Le procureur de Manhattan, Cyrus Vance Jr., a fait construire près de ses bureaux un laboratoire à 10 millions de dollars qui lui permet de (tenter de) déverrouiller des smartphones qui sont des pièces à conviction d'enquêtes en cours. Fast Company a obtenu un accès exclusif à ce labo, placé dans une chambre d'isolation contre les fréquences radio. Il s'agit de bloquer la purge à distance commandée par les propriétaires de ces appareils…
Les smartphones à craquer sont branchés à deux ordinateurs dont le boulot est de générer des codes de déverrouillages aléatoires. La force brute ne suffit pas, il faut aussi réduire autant que possible les possibilités (le nombre de combinaisons d'un code à 4 chiffres est de 10 000, et d'un million pour un code à 6 chiffres). Ce d'autant qu'iOS intègre des mécanismes qui limitent le nombre de tentatives.
Steven Moran, le directeur de l'unité d'analyses technologiques doit alors faire preuve d'ingénierie sociale : date d'anniversaire du propriétaire de l'iPhone, équipe de baseball préférée, nom de son chien, etc. Toutes les infos personnelles sont bonnes à prendre pour tenter de deviner le code de déverrouillage d'un appareil. Moran s'est entouré de cadors des technologies, notamment des ex-militaires. Un de ses ordinateurs est en mesure de créer 26 millions de codes aléatoires en une seconde, il a aussi à sa disposition un robot qui peut retirer des composants, ainsi que des outils spécialisés pour réparer des appareils endommagés, même sévèrement.
L'équipe a du pain sur la planche : 3 000 smartphones liés à des enquêtes criminelles étaient en attente d'un miracle le jour de la visite de Fast Company. Ce labo est le premier du genre pour un procureur aux États-Unis.
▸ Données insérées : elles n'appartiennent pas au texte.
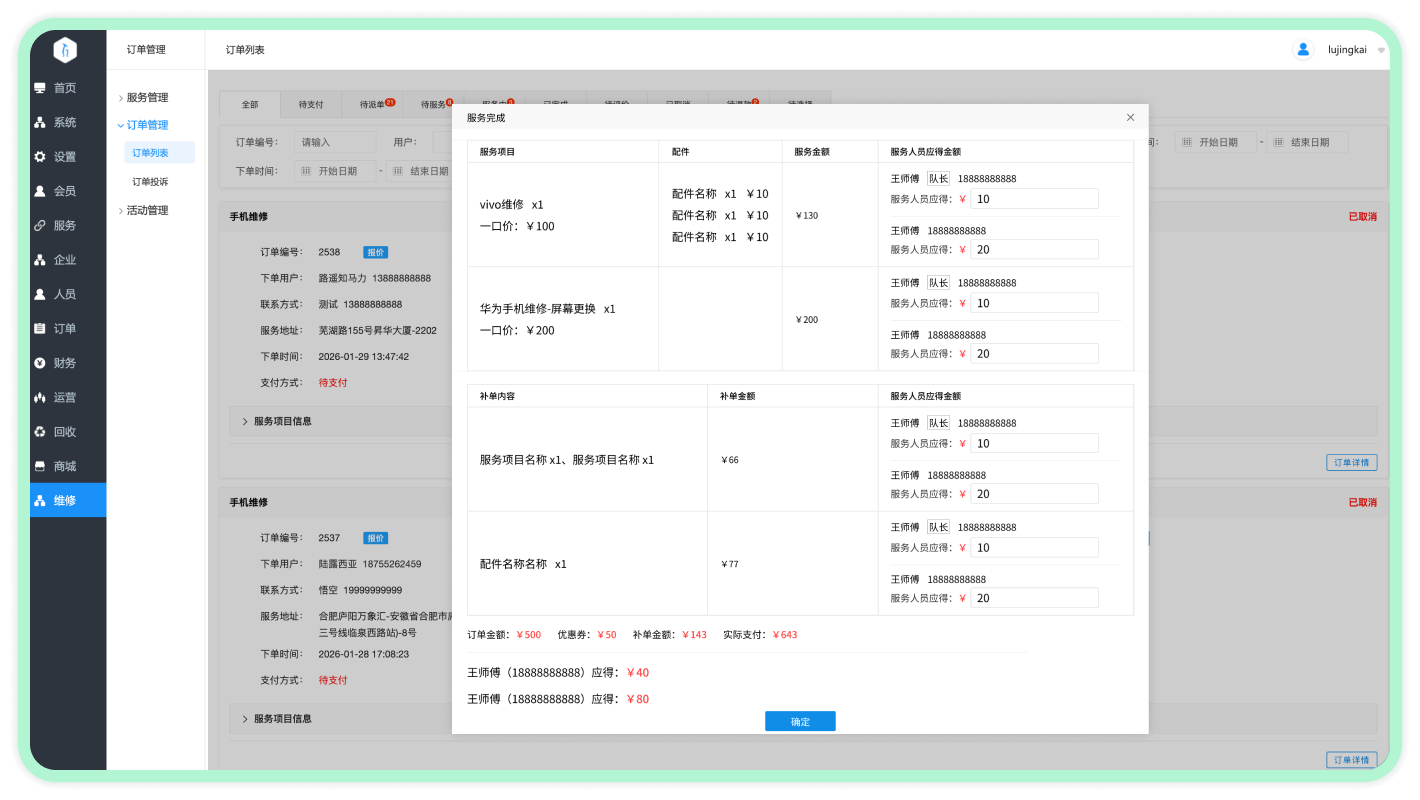Viewport: 1420px width, 800px height.
Task: Switch to the 待支付 tab
Action: coord(310,104)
Cyrus Vance Jr. a décidé de lancer cette initiative il y a cinq ans, après qu'Apple a décidé de chiffrer le contenu de ses iPhone avec iOS 8 (septembre 2014) ; Google a suivi peu après.
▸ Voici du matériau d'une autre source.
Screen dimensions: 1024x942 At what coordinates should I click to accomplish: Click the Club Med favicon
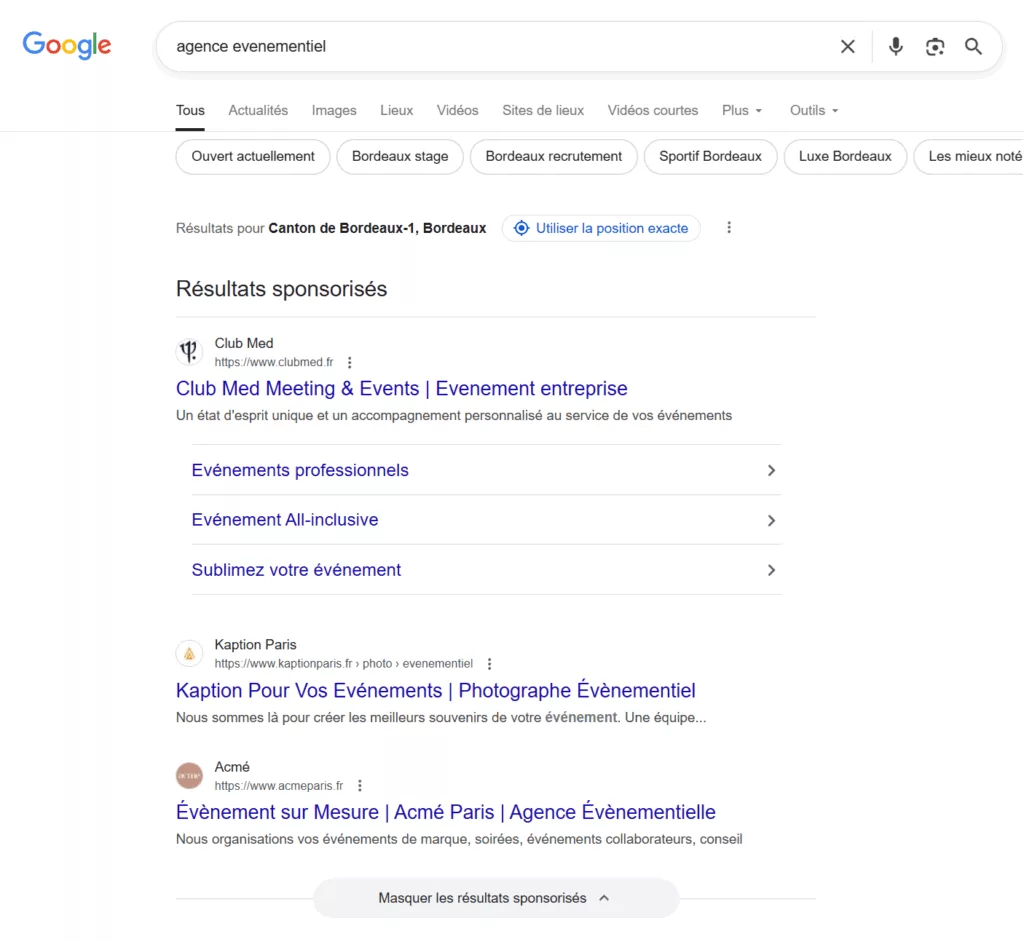[189, 351]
La moitié des smartphones sont craqués dans le labo
Avant 2014, la vie était plus facile : les constructeurs coopéraient sans barguigner. Dès la réception d'un mandat du bureau de Vance, Apple ou Google récupéraient le smartphone, stockaient les données sur une clé USB et renvoyaient le tout au bureau du procureur. « Ils aimaient travailler avec les forces de l'ordre », explique Cyrus Vance Jr., « ils étaient fiers de travailler avec nous ».
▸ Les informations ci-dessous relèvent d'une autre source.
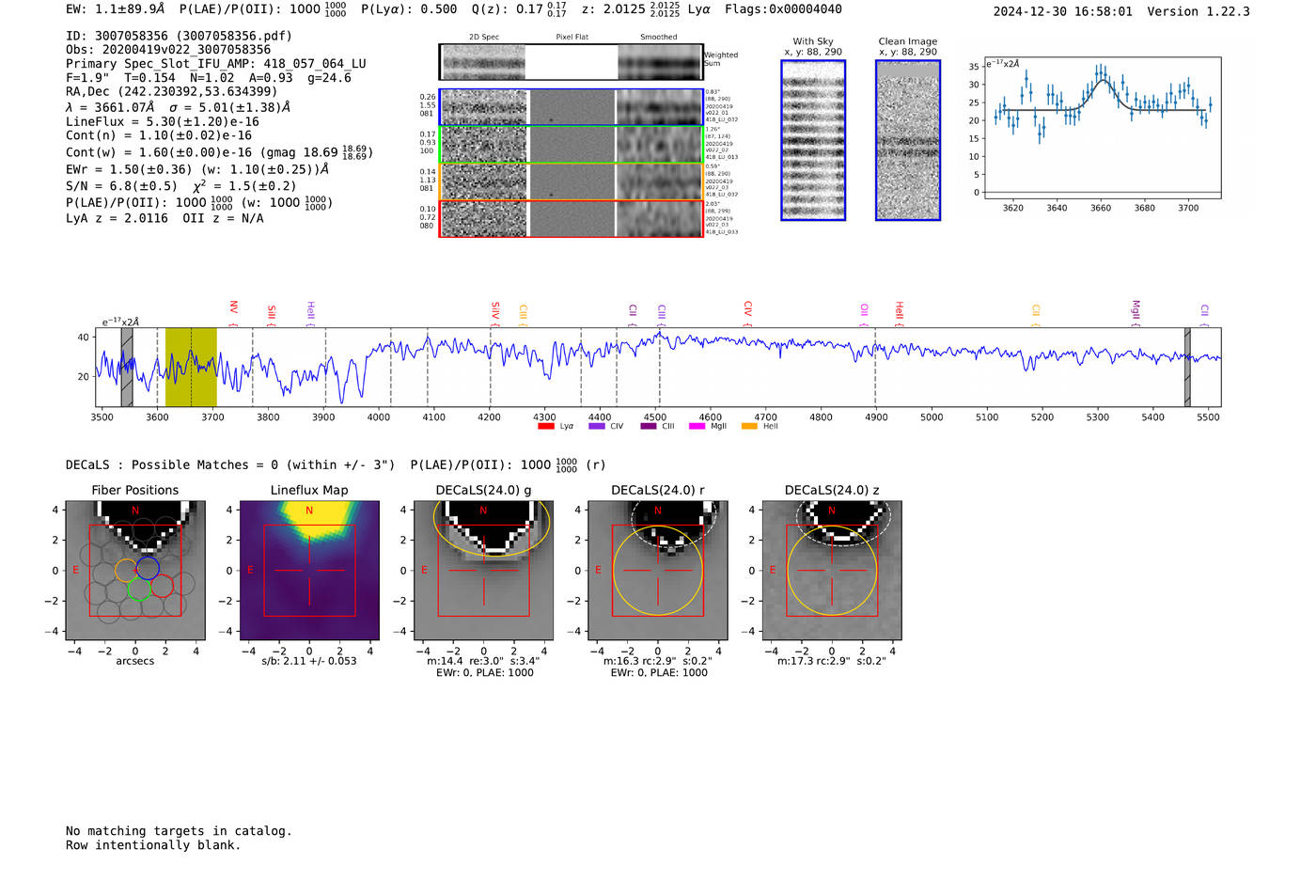Click the red-bordered 2D spectrum row
The image size is (1316, 896).
click(571, 218)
Mais patatras, les révélations d'Edward Snowden en 2013 ont braqué Apple, Google, Microsoft et les autres qui ont décidé de faire de la sécurité des données et du respect de la vie privée une priorité. Les systèmes de sécurité se sont empilés et avec eux, la sensibilisation du public : il y a cinq ans, 52% des smartphones envoyés au bureau du procureur étaient verrouillés. C'est 82% aujourd'hui, un chiffre qui semble même peu élevé.
Vance et son équipe craquent environ la moitié des téléphones en leur possession. Mais dès qu'iOS ou Android sont mis à jour, il faut de nouveau y aller à tâtons pour trouver une nouvelle parade. Le procureur trouve qu'il est « fabuleux » qu'Apple puisse fournir une grande partie des données stockées dans iCloud, mais « si vous êtes un criminel sérieux, vous n'allez pas sauvegarder votre smartphone dans le nuage » (lire : Apple aurait renoncé au chiffrement de bout en bout des sauvegardes dans iCloud).
Cyrus Vance Jr. semble penser qu'Apple a déjà mis en place une porte dérobée « secrète » dans son système, avec cette justification assez étonnante : « [Apple] peut entrer dans mon téléphone tout le temps, parce qu'ils mettent à jour le système d'exploitation et ils m'envoient des messages ». Étrange théorie du complot… Le procureur estime aussi qu'Apple et Google ont décidé des règles de manière unilatérale, alors que ce n'était pas leur rôle. Il ne leur revient pas de placer le curseur entre vie privée et sécurité publique.
Des propos qui font écho à ceux du ministre américain de la Justice, William Barr, et à ceux de Donald Trump qui ont exigé d'Apple le déverrouillage de deux iPhone ayant appartenu au tireur de la base navale de Pensacola (lire : Pensacola : le gouvernement américain joue-t-il franc jeu avec Apple ?).